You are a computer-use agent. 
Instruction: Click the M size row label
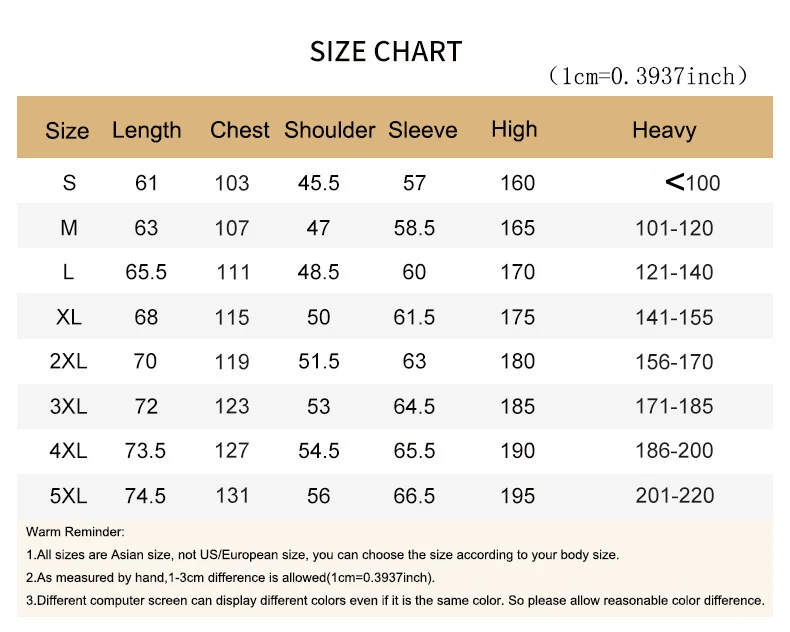[x=69, y=228]
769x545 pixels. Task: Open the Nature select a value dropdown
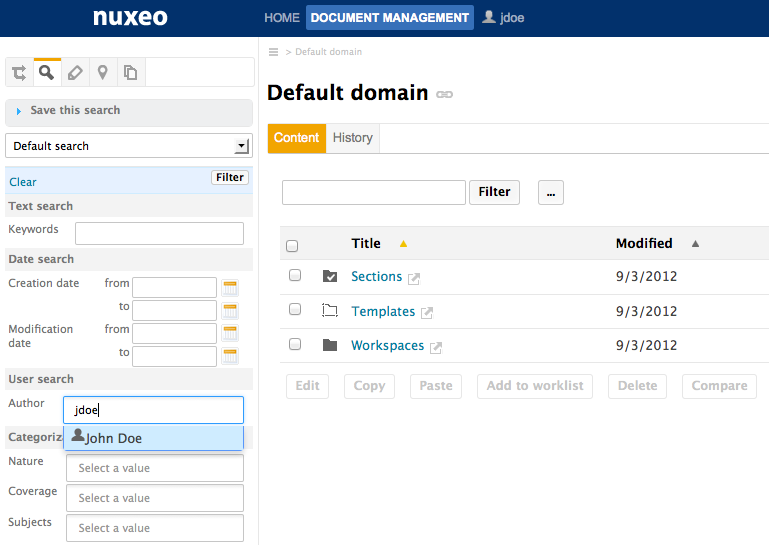154,468
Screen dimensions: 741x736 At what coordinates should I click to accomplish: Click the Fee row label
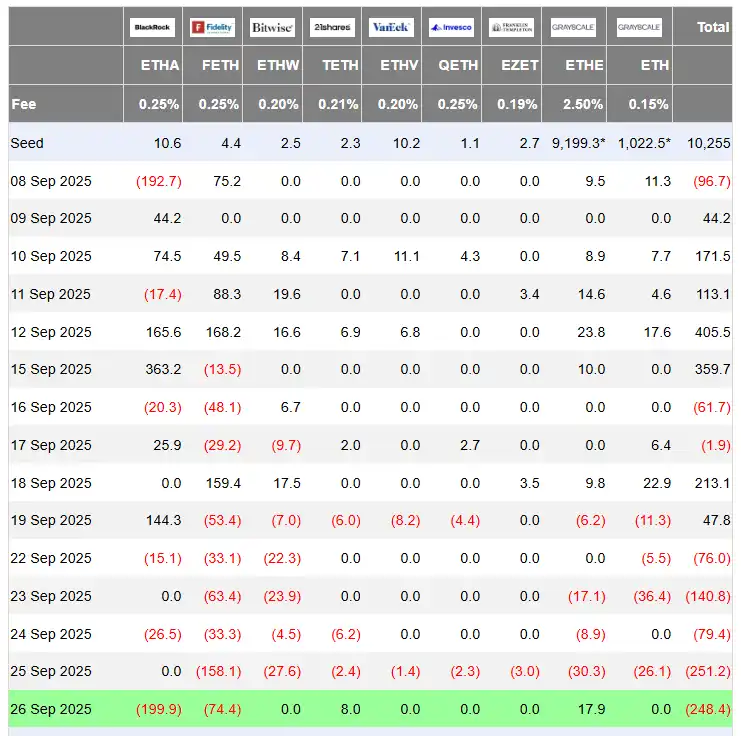click(23, 103)
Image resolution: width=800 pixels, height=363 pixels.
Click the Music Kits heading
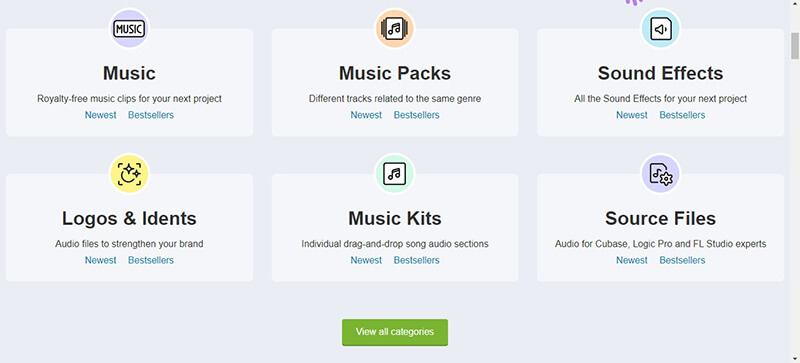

☆ ☆ ☆

Task statement: Your copy must repeat the data word for word and show none of its images.

Response area:
You are a computer-use agent. 
Instruction: Click the M size row label
[x=69, y=228]
769x545 pixels. Task: Open the Nature select a value dropdown
154,468
Screen dimensions: 741x736 At what coordinates should I click to accomplish: Click the Fee row label
click(23, 103)
Image resolution: width=800 pixels, height=363 pixels.
Click the Music Kits heading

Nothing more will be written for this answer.